RECORDS TO USE:
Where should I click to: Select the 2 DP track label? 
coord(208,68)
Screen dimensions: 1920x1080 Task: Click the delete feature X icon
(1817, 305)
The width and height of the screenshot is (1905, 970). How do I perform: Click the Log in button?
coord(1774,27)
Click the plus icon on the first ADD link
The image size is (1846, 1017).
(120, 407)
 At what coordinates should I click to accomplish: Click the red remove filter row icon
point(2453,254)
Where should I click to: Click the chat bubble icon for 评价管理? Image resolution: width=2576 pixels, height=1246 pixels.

WHAT IS REQUIRED: Retype every entry above, word for word.

EXERCISE RESPONSE:
Where should I click to: Select the 2 DP track label? 
coord(208,68)
Screen dimensions: 1920x1080 Task: Click the delete feature X icon
(1817, 305)
The width and height of the screenshot is (1905, 970). How do I perform: Click the Log in button?
coord(1774,27)
Click the plus icon on the first ADD link
The image size is (1846, 1017).
(120, 407)
 At what coordinates should I click to accomplish: Click the red remove filter row icon
point(2453,254)
Where should I click to: Click the chat bubble icon for 评价管理? Image resolution: width=2576 pixels, height=1246 pixels.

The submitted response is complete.